Culture, Religion

The Vort: Bo – Baaaaaaaaaaaaaaa

In the spirit of great Jewess/puppeteer Shari Lewis, creator/host of the children’s television show Lamb Chop’s Play-Along and author of the revolutionary awful “One-minute Bible Stories” for children, this week I would like to share with you some very brief musings on Parashat Bo. I would like to thank Ben Fink for co-writing this piece with me.
Among the many episodes contained within this week’s Torah portion, we read of the Hebrew families in Egypt painting their doorposts with the blood of a slain lamb. The idea here is that the blood-covered doorpost will serve as a marker of the Hebrew home, and the first-born child will be saved. In killing the pascal lamb and partaking of its blood, each Hebrew father assumes the role of Abraham: slaying an animal in lieu of his beloved son.
On the one hand, this gesture represents a collective validation of the children of Israel. On the other hand, these latter-day Abrahams are not subjected to nearly as dramatic a test of faith as Abraham experienced.  If every father thus is made a patriarch, the role of patriarch is then not revolutionary, but merely functionary.
Shabbat shalom.

3 thoughts on “The Vort: Bo – Baaaaaaaaaaaaaaa

  1. Rabbi Aaron Samuel Tamarat’s explanation for the blood on the doorposts is to remind the Israelites not to leave their homes so as not to take part in violence against the Egyptians:
    “When a man constantly portrays to himself scenes of terror, when he asserts that everyone wants to obliterate him and that he can rely only on the power of his own fist, by this he denies the kingdom of truth and justice and enthrones the power of the fist. And since the fist is by nature poor at making distinctions, in the end defense and attack become reversed: instead of defending himself by means of the fist, such a man becomes himself the assailant and destroyer of others. Hence, like begetting like, others repay him in kind, and so the earth is filled with violence and oppression.
    This message was conveyed by the Holy One, blessed be He, in connection with the last of the plagues upon Egypt, when He himself executed the judgment of death directly by His own power: ” ‘For I will go through the land of Egypt in that night,’ I and not an intermediary.” Now obviously the Holy One. blessed be He, could have given the Children of Israel the power to avenge themselves upon the Egyptians. but He did not want to sanction the use of their fists for self-defense even at that time; for, while at that moment they might merely have defended themselves against evil-doers, by such means the way of the fist spreads through the world, and in the end defenders become aggressors.
    Therefore the Holy One, blessed be He, took great pains to remove Israel completely from any participation in the vengeance upon the evil-doers, to such an extent that they were not permitted even to see the events.
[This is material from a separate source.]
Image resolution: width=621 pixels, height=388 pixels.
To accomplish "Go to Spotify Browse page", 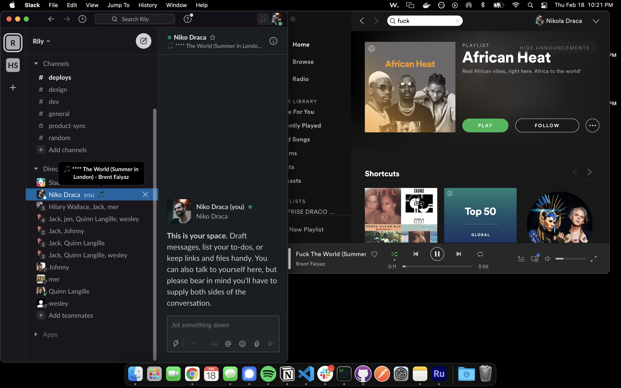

For that reason midnight, the darkest hour, was designated as the time for the deeds of vengeance, and the Children of Israel were warned not to step outside their houses at that hour-all this in order to remove them totally and completely from even the slightest participation in the deeds of destruction, extending even to watching them.”
    – Rabbi Aaron Samuel Tamaret, 1906

  2. does anyone else see the segue from our beloved (well, forgotten about until now) childhood puppet lambchop, to talk of killing the paschal lamb to smear its blood on doorposts, as an incitement to violence?